Feb 172005
 
Authors: James Baetke

Students rallied the state Capitol Tuesday urging lawmakers to make room for more state funding to assist with higher education.

Students from six different colleges and universities across Colorado urged legislators to increase the amount of money that is allotted for higher education.

Katie Clausen, president of Associated Students of CSU, represented CSU and was part of an effort by about 60 students to deliver 6,000 signed postcards to state representatives that asked them to consider higher education needs in legislation.

"It was very important to get the word out," Clausen said.

Rep. Angie Paccione, D-Fort Collins, was personally handed a stack of postcards, as were other key education players in the legislature, including Sen. Sue Windels, D-Arvada, who is the chair for the Senate Education Committee.

Clausen said this issue is not just a student issue. It is a state problem that will affect everyone.

"This is becoming an economic vitality issue for the state of Colorado," Clausen said.

Clausen said lawmakers accepted the student-run press conference with open arms and said Paccione was "ecstatic" and "surprised" to receive the signature postcards. Clausen said Paccione wanted to see more cards and was willing to push her colleagues to get something on the November ballot and to resolve the financial problems seen across college campuses in Colorado.

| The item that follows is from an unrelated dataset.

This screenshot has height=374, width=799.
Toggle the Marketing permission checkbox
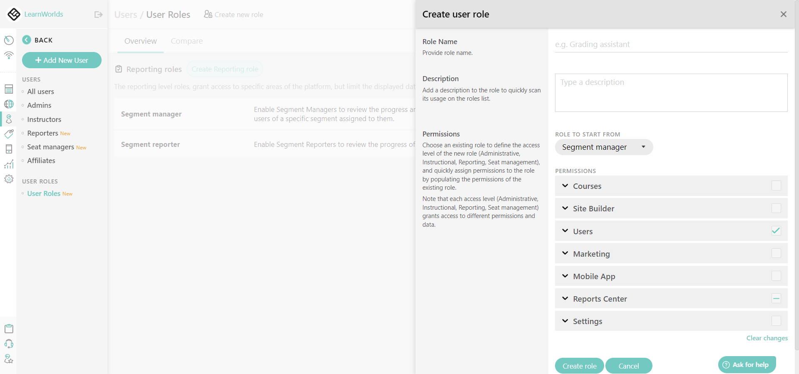[775, 253]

The purpose Tuesday was to deliver the message that more state funding is essential to keeping higher education public.

Maria Bennett, director of legislative affairs for ASCSU, called Tuesday's rally responsive. Bennett said the legislators reacted well to the rally, and she credits lawmakers with making progress in helping save funds for higher education this year compared to past years.

"Overall, we accomplished our goal to let the public know we would like to see what happens with higher education," Bennett said.

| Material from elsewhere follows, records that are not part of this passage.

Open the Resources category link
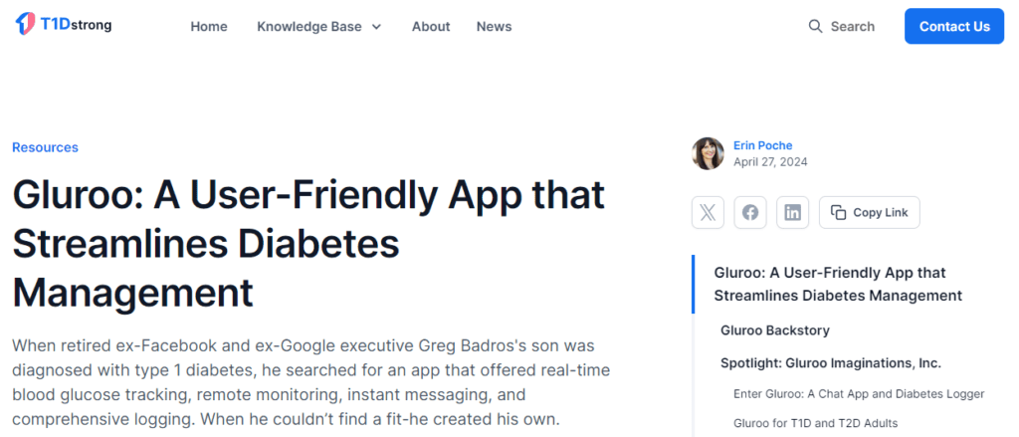Image resolution: width=1019 pixels, height=437 pixels. tap(45, 147)
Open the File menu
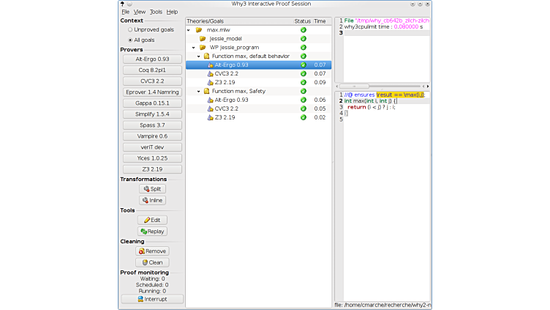550x310 pixels. point(125,12)
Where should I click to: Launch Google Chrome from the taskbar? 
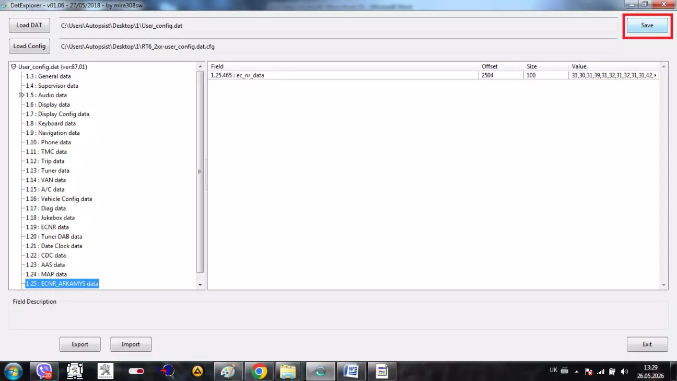click(x=259, y=371)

Bennett said of the approximate 6,000 signature cards presented to the Hill, 2,000 were from CSU students and the Fort Collins community.

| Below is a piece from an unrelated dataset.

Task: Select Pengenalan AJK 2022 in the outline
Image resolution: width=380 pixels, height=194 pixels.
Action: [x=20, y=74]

"Seeing the increased activity in Denver is a positive step," Bennett said, referring to Capitol Hill. "We really want to see students take a grassroots approach (toward support in tuition)."

House Speaker Andrew Romanoff was impressed with the rally effort.

"I applaud the students' leadership and share their desire for change. If we stay on our current course, we will become the first state in the nation to lose a public system of higher education. We can do better. Our bipartisan solution will keep the doors of higher education open for many years to come," said Romanoff, D-Denver.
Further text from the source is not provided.